Кабинет просторный, с тремя узкими и высокими окнами, закрытыми плотными черными шторами. Освещался тремя подсвечниками по пять свечей в каждом. Один подсвечник стоял на столе секретаря — тщедушного мужчины с узким птичьим лицом, которому легко можно было бы дать и тридцать лет, и шестьдесят, а два других — по краям стола владельца кабинета. Этот стол был очень большой. На нем свободно можно было бы играть в настольный теннис, а если составить два таких, то и в большой теннис. Вся столешница была завалена бумагами, книгами, географическими картами, поверх которых лежали два костяных ножа для разрезания страниц книг, темно-коричневые кавалерийские кожаные перчатки с широкими раструбами, черная трость с набалдашником из слоновой кости в виде головы льва, розовая женская косынка, пистолет со взведенным, позолоченным курком, изогнутая лента апельсиновой кожуры, недавно снятой, еще распространявшей аромат…
— Отдай секретарю, — не ответив на мое приветствие, махнул премьер-министр в сторону тщедушного мужчины.

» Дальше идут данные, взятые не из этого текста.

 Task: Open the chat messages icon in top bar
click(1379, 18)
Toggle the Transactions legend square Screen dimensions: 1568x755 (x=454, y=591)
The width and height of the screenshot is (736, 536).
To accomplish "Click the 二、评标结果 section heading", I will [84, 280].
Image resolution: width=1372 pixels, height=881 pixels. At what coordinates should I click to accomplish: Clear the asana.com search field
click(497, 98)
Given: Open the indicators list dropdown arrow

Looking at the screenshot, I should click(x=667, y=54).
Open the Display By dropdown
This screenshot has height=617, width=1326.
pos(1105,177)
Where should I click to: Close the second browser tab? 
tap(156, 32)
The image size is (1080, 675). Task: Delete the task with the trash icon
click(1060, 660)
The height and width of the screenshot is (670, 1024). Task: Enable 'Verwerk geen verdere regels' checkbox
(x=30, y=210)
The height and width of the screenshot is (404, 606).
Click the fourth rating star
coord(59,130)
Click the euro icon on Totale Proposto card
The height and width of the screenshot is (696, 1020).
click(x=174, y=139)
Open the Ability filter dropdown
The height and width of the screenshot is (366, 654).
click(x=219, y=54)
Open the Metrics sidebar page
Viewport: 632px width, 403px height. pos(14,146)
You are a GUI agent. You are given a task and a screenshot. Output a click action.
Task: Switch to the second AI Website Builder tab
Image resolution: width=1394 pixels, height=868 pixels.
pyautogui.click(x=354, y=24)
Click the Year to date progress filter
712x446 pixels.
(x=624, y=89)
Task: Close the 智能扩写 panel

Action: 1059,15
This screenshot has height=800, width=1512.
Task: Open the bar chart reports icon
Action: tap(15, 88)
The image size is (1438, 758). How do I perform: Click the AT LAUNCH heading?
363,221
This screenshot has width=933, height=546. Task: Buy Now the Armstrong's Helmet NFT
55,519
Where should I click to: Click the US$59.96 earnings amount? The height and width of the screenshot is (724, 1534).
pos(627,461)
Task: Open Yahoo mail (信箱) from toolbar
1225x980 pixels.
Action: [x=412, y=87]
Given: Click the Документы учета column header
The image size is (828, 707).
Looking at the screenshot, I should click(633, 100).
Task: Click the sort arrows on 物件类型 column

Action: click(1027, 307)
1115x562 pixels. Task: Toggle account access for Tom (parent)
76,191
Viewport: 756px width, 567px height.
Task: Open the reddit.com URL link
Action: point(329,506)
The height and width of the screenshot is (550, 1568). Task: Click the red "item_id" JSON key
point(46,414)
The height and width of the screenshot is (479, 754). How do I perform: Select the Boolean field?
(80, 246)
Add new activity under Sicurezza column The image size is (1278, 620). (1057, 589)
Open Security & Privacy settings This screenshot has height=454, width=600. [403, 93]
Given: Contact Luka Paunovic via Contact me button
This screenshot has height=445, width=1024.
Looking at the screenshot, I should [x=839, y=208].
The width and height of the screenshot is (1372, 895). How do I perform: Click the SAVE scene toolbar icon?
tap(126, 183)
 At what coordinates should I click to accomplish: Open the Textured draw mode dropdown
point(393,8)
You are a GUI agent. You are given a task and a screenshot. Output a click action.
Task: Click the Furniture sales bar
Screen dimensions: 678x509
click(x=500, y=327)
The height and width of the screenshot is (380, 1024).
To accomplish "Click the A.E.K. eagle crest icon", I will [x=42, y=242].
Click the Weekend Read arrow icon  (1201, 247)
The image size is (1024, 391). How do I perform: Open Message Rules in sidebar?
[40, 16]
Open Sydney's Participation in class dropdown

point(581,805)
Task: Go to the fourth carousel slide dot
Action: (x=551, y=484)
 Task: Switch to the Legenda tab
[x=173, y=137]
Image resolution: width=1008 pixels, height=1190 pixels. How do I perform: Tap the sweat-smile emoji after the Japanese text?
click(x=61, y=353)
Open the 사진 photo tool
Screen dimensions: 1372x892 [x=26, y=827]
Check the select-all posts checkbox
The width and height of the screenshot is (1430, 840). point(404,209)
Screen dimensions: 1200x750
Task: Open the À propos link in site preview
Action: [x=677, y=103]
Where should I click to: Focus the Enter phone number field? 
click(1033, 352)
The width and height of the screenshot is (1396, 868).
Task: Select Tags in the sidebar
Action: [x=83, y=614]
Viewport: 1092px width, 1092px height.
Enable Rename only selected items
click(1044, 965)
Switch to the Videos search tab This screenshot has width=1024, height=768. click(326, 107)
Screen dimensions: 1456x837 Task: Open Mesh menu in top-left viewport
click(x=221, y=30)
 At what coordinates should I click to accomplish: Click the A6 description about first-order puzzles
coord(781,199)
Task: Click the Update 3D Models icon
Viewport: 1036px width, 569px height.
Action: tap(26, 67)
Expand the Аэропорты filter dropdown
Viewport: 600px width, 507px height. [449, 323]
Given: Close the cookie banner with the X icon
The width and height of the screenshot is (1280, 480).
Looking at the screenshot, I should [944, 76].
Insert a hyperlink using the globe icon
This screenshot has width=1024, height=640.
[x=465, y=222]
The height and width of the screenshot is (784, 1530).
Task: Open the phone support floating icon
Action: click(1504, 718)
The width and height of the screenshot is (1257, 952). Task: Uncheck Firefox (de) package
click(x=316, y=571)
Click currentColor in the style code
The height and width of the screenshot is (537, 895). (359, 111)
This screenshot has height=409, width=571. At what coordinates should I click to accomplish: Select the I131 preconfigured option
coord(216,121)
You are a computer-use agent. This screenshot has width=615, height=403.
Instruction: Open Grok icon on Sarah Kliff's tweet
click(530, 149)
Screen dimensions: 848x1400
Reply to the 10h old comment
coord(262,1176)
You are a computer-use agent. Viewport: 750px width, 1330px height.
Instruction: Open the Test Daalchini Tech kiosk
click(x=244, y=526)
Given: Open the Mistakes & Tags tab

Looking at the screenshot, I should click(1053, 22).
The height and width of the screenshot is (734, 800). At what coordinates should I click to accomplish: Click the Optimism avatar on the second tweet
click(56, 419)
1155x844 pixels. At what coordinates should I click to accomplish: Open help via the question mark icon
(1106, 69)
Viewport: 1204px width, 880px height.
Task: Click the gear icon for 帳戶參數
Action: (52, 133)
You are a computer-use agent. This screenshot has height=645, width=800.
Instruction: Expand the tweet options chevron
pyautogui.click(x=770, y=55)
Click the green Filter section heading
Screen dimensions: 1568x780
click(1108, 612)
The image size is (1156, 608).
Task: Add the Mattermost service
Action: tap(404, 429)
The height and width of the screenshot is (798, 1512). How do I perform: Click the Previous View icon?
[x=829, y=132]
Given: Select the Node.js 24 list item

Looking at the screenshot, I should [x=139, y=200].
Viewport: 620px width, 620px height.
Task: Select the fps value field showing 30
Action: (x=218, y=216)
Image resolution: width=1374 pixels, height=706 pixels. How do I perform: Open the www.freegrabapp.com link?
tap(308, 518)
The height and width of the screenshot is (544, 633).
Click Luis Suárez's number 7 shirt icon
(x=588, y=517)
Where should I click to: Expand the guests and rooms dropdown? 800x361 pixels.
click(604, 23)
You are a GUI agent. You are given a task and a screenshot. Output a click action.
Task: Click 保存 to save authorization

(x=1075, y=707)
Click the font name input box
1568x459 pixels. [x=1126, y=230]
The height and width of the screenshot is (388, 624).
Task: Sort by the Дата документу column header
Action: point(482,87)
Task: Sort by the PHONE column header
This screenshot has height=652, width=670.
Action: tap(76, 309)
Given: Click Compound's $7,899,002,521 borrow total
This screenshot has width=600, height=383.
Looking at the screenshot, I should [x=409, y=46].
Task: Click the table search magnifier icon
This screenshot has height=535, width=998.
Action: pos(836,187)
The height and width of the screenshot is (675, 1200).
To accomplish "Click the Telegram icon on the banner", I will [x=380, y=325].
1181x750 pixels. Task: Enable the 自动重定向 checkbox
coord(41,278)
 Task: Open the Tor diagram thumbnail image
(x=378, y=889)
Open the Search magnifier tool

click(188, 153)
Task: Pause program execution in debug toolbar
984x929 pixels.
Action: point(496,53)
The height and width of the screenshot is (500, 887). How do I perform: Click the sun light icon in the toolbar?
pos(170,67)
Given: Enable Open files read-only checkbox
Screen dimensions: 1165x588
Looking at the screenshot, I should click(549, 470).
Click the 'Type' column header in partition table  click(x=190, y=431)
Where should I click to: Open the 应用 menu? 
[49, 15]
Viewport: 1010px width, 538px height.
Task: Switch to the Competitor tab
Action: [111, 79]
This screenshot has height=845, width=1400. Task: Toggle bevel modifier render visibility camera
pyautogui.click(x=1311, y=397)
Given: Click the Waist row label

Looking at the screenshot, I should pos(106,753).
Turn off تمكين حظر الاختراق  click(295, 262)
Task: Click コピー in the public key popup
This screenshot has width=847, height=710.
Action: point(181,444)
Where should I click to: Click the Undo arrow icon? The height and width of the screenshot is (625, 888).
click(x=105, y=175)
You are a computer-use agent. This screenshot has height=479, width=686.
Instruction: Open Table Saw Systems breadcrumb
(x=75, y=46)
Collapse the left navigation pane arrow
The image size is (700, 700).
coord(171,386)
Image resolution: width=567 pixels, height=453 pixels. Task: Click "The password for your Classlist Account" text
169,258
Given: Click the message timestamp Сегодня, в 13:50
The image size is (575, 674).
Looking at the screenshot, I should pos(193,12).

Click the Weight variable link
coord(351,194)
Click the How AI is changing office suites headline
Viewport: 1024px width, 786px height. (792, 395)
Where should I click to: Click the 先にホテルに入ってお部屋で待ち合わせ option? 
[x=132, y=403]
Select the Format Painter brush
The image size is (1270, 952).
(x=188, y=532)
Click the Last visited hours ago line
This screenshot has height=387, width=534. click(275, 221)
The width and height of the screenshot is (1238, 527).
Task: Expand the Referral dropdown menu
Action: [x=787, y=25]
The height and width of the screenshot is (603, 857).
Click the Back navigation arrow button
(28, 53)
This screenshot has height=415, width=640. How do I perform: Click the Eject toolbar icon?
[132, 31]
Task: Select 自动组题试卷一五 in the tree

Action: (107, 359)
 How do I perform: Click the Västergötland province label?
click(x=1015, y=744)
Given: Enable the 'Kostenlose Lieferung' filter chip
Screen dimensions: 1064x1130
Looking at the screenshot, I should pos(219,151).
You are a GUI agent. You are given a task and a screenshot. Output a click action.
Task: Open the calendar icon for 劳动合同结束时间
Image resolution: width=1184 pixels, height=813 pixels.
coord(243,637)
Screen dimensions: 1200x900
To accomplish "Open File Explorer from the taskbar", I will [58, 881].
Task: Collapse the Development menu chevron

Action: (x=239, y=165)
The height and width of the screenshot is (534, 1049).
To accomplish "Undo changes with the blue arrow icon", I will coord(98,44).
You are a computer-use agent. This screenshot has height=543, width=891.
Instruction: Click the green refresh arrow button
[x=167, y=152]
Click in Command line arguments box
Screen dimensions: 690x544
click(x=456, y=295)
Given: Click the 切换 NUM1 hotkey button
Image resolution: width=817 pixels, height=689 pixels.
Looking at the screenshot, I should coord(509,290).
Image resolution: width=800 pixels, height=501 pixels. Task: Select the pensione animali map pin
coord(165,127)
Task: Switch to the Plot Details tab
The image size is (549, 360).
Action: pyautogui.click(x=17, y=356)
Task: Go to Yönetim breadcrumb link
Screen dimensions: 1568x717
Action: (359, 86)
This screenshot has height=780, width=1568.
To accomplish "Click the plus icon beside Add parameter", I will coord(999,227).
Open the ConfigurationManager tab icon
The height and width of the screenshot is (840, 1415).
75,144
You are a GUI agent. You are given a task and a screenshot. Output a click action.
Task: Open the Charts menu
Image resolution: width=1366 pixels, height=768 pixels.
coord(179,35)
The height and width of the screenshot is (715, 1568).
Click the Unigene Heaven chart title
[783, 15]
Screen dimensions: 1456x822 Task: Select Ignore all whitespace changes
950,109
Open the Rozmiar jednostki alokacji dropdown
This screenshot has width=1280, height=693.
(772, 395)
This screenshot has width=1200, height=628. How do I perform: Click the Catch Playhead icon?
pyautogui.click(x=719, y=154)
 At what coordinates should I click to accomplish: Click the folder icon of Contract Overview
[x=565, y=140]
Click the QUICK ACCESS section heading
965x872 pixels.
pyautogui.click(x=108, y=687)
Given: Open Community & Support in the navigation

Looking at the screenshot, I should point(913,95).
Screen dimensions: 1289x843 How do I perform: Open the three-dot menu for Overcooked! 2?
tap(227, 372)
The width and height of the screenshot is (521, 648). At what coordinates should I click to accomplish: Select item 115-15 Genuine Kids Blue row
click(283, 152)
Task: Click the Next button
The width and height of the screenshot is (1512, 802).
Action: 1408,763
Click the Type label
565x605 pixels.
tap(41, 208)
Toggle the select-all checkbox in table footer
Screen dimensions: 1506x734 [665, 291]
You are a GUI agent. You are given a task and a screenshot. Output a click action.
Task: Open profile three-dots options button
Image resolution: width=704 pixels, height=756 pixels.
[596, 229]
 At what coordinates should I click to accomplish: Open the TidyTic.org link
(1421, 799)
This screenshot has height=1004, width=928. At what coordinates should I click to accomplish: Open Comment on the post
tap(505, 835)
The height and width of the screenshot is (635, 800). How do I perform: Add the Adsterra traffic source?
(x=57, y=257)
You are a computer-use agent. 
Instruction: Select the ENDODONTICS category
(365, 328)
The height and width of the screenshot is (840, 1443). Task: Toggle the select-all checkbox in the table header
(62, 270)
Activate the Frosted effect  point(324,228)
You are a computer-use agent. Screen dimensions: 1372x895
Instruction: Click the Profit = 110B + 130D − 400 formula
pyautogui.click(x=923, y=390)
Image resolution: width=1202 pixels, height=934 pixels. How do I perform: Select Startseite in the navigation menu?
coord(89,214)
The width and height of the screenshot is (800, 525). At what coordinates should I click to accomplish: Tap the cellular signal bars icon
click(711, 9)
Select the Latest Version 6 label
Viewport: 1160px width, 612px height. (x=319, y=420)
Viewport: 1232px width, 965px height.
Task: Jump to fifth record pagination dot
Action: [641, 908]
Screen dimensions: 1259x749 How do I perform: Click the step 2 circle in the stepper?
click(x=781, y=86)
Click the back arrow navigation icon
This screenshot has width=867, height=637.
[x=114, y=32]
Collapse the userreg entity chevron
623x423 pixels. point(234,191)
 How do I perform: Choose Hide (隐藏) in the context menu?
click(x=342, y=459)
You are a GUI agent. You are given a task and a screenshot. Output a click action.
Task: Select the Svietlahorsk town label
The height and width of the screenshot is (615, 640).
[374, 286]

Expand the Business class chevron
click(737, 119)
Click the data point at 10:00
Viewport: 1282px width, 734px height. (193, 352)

Я решил наказать его за невоспитанность, произнес твердо:
— Адмирал Джон Джервис приказал передать из рук в руки.
Уильям Питт посмотрел на меня взглядом, в котором без труда можно было прочитать: «Сколько же идиотов на этой земле!». Кисти у него были узкие, с тонкими длинными пальцами. Тяжесть шкатулки оказалась неожиданной для премьер-министра, поэтому чуть не уронил ее.
— Ого! — удивленно воскликнул Уильям Питт. — Что в нее наложили?!
— Добрые пожелания английских военных моряков своему правительству, — не удержался я.
Премьер-министр улыбнулся и хмыкнул, точно услышал шпильку в адрес своего заклятого врага. Передав шкатулку секретарю, посмотрел на меня с интересом.
— Не расслышал, как тебя зовут? — спросил он.
— Генри Хоуп, капитан корвета «Хороший гражданин», — медленно и четко повторил я.
— Где-то я недавно слышал твое имя… — произнес он и напряг извилины, отчего их проекция появилась на высоком лбу.
— Наверное, читали в «Лондонской газете», — подсказал я. — По пути сюда мы захватили транспорт с французами, которые пытались высадиться в Ирландии.
— Точно! — подтвердил Уильям Питт. — Я еще подумал, что бог лучше защищает Англию, чем это делает ее военный флот.
— У военного флота дел больше, — подсказал я.
— Буду знать, — улыбнувшись, произнес он.
Дверь в кабинет открылась и зашел молодой человек, судя по одежде, тоже секретарь, а судя по тщедушности и птичьему лицу — сын или родственник первого.
— Сэр, он в горячке, не сможет выполнять свои обязанности, — доложил вошедший.